• THE TASK: An exact copy of the listing below is required, minus its pictures.

======== DATA FOR THIS TASK

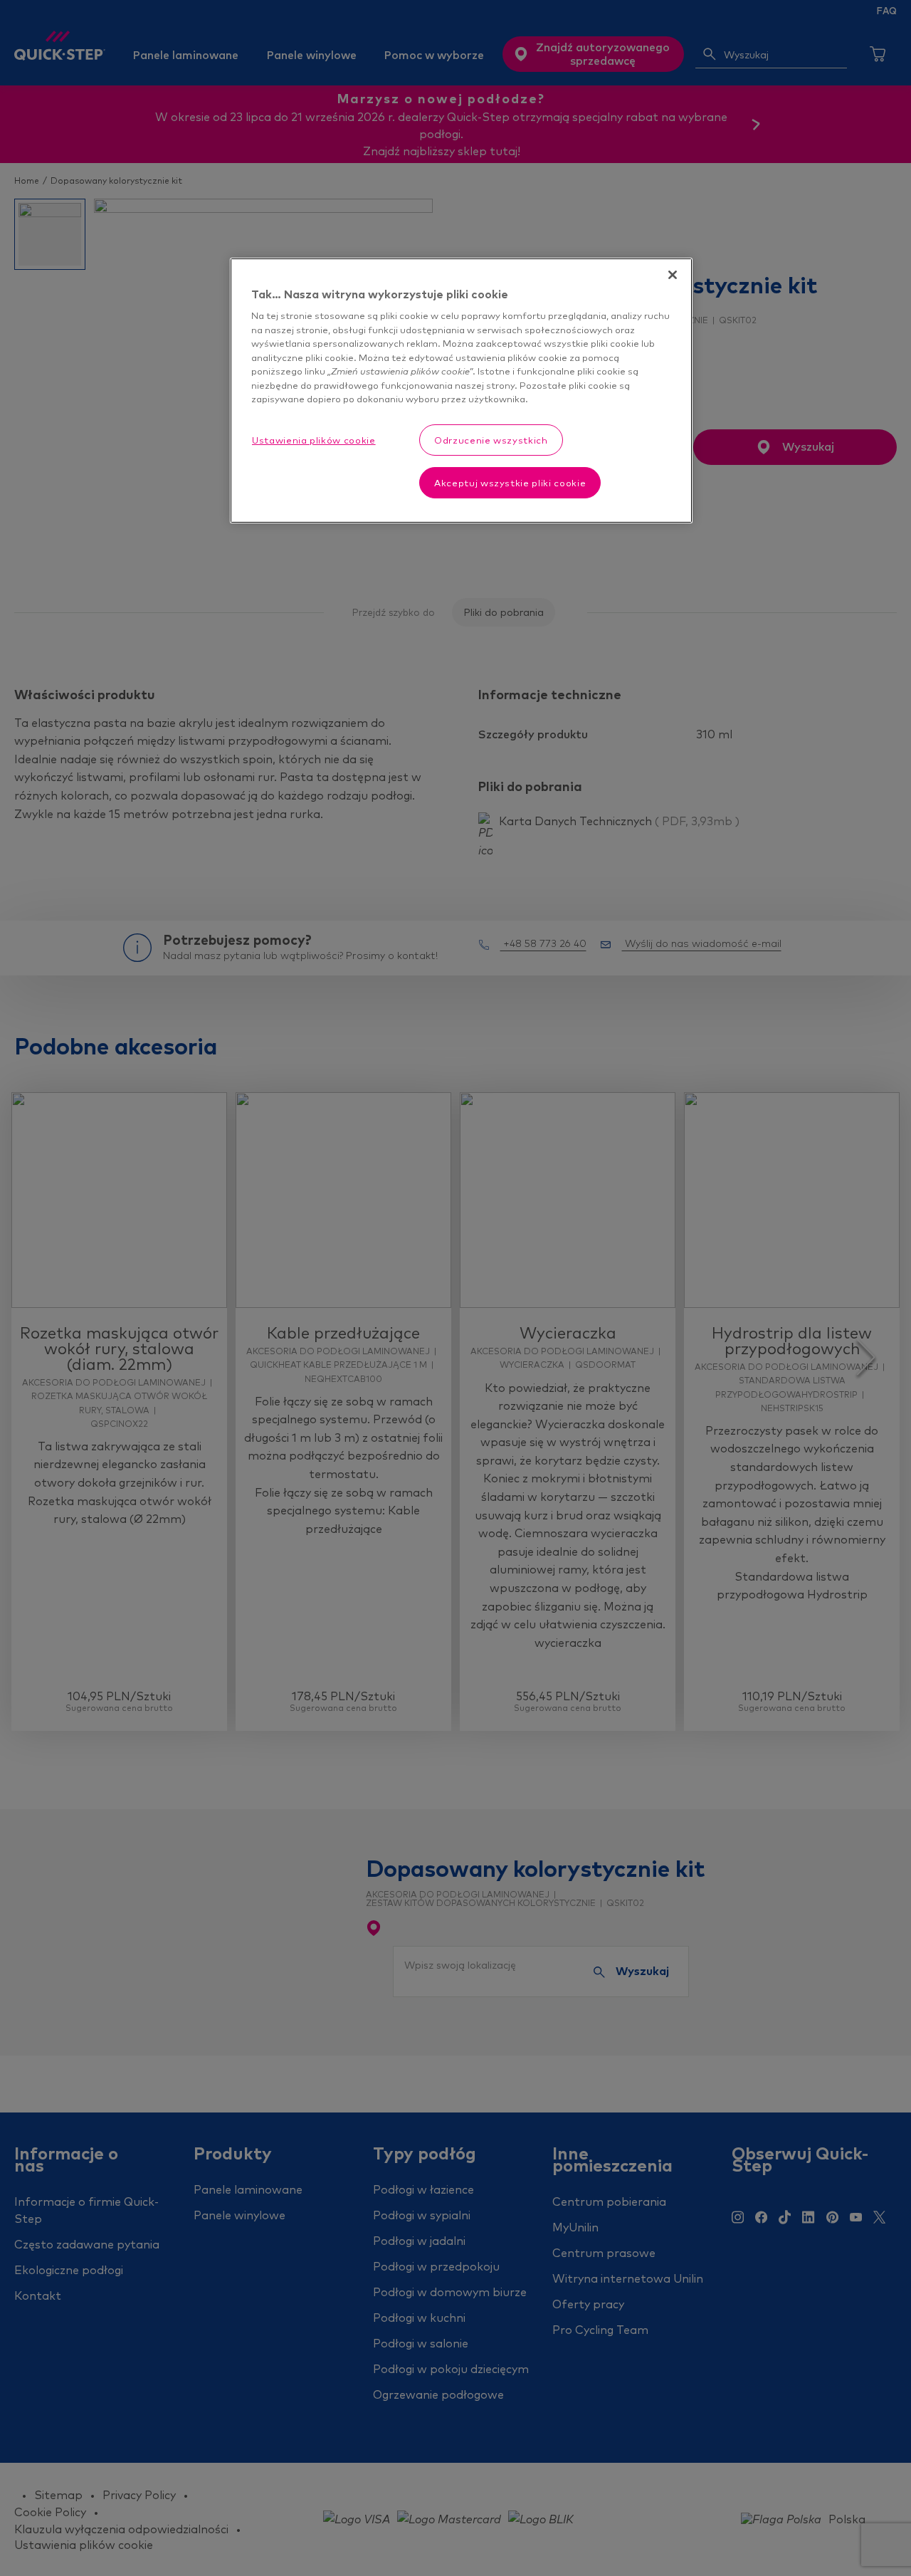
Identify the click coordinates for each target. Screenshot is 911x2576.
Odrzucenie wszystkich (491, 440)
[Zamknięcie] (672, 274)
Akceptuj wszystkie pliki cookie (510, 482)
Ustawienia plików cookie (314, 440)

================

• RESPONSE BOX:
Identify the click coordinates for each target. Screenshot is 911x2576.
Odrzucenie wszystkich (491, 440)
[Zamknięcie] (672, 274)
Akceptuj wszystkie pliki cookie (510, 482)
Ustawienia plików cookie (314, 440)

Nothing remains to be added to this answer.